Passage:

================================

# Tellers Mineral Water. 1850's Iron Pontil. DETROIT.



## hemihampton (Jul 27, 2018)

Just picked up this Rare & Beautiful clean indoor 1850's Iron Pontil TELLERS Mineral Water Bottle from Detroit. Mint. LEON.


----------



## iggyworf (Jul 28, 2018)

That;s a nice one!


----------



## hemihampton (Jul 28, 2018)

Here it is with some Friends temporarly, until i get my other bottles & other Tellers back on the shelfs. LEON.


----------



## Robby Raccoon (Jul 28, 2018)

Looks good. Very nice find. I can _tell _that you like it.


----------



## sandchip (Jul 29, 2018)

Fantastic score!  All those Teller variants are great bottles.


----------



## ACLbottles (Jul 30, 2018)

Great bottle!


----------



## epackage (Aug 1, 2018)

Quality addition Leon..


----------



## Bottlemike (Aug 2, 2018)

Glad I could add a bottle to your collection and you could add some to my collection.


----------



## hemihampton (Aug 3, 2018)

Bottlemike said:


> Glad I could add a bottle to your collection and you could add some to my collection.




YES, Thanks.Leon.


----------

================================

Extracted material:
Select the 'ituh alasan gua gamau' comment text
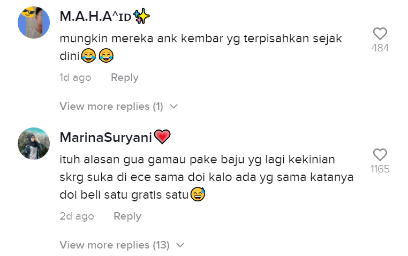 tap(206, 177)
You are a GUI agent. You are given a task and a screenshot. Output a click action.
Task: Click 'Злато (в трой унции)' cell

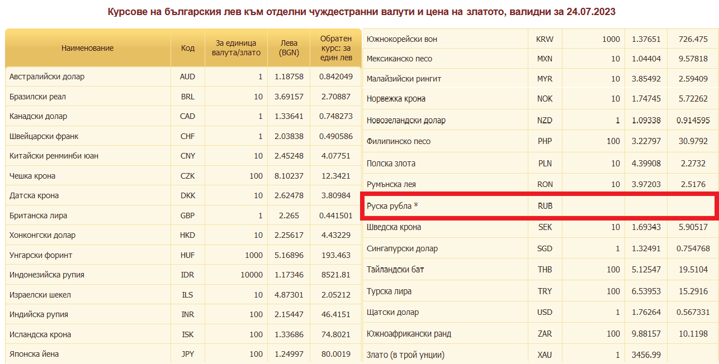405,355
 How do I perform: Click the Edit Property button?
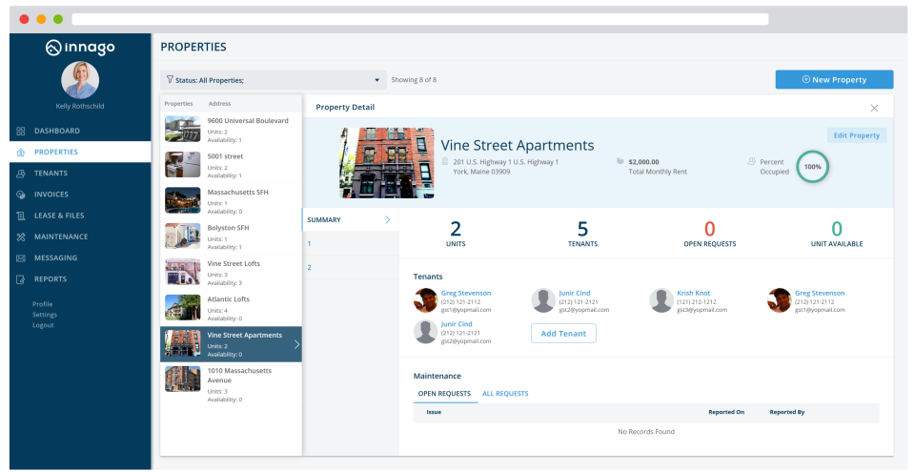coord(856,135)
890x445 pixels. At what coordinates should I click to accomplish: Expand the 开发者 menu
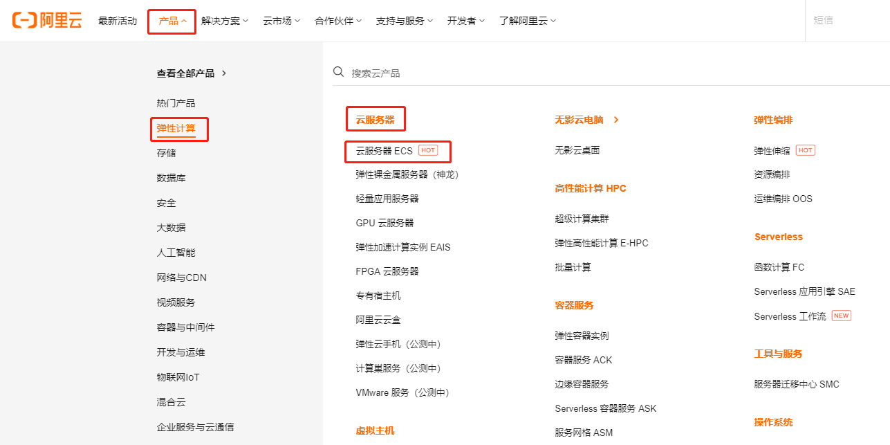(465, 21)
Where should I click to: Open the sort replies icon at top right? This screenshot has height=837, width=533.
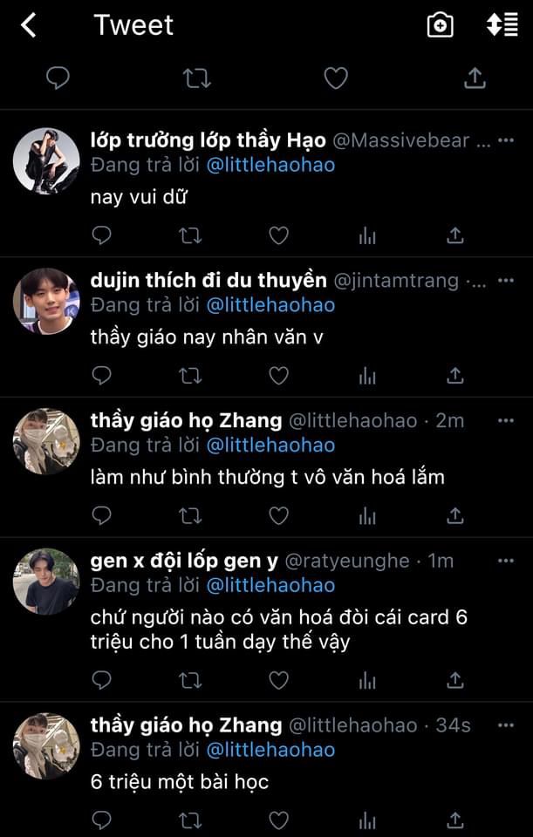(502, 24)
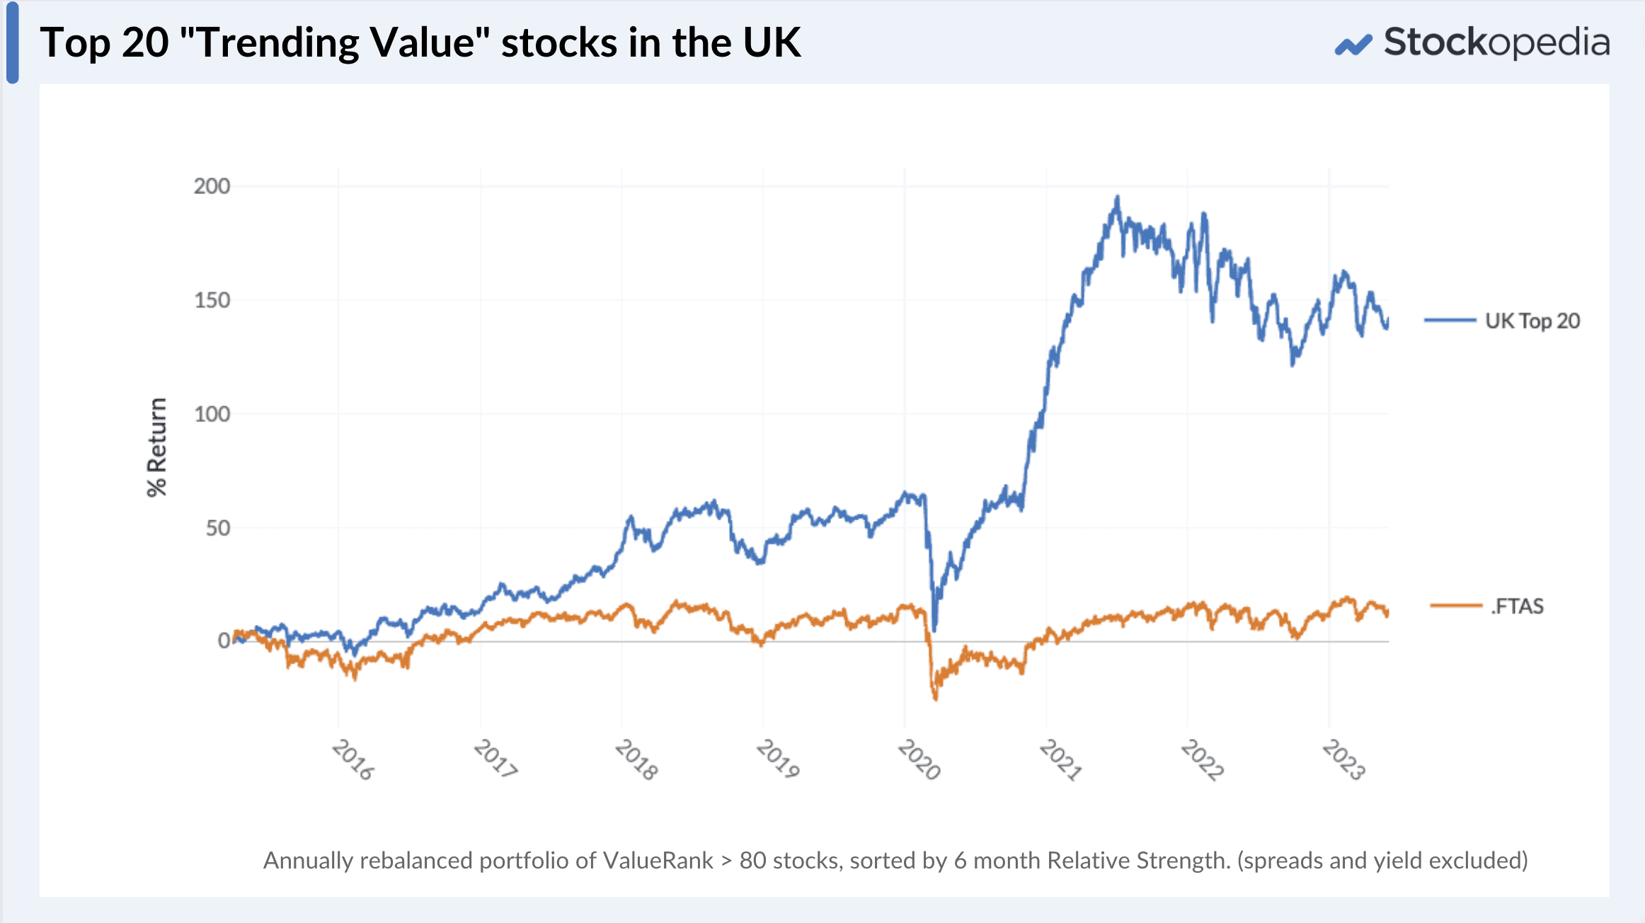The image size is (1645, 923).
Task: Click the blue UK Top 20 legend line swatch
Action: tap(1450, 321)
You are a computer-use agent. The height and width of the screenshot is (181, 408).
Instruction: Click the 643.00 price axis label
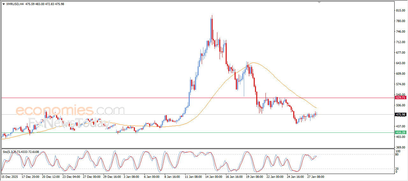click(400, 63)
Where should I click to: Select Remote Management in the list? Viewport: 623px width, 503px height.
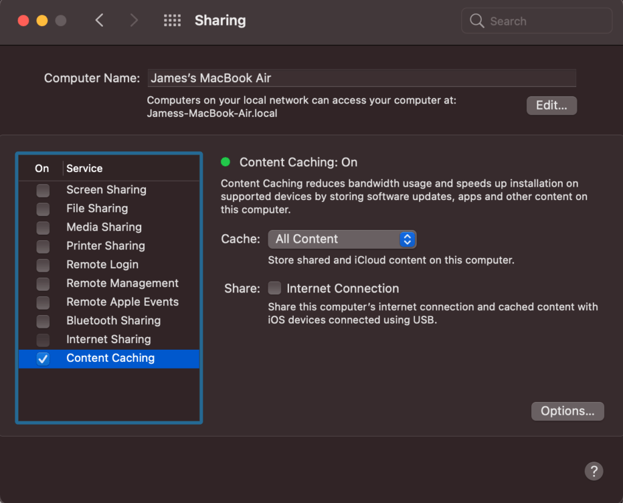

================================

Instruction:
From the thread about the Tellers mineral water bottle, extract the text between "## Bottlemike (Aug" and "(Aug 3, 2018)", inclusive.

Solution to the exercise:
## Bottlemike (Aug 2, 2018)

Glad I could add a bottle to your collection and you could add some to my collection.


----------



## hemihampton (Aug 3, 2018)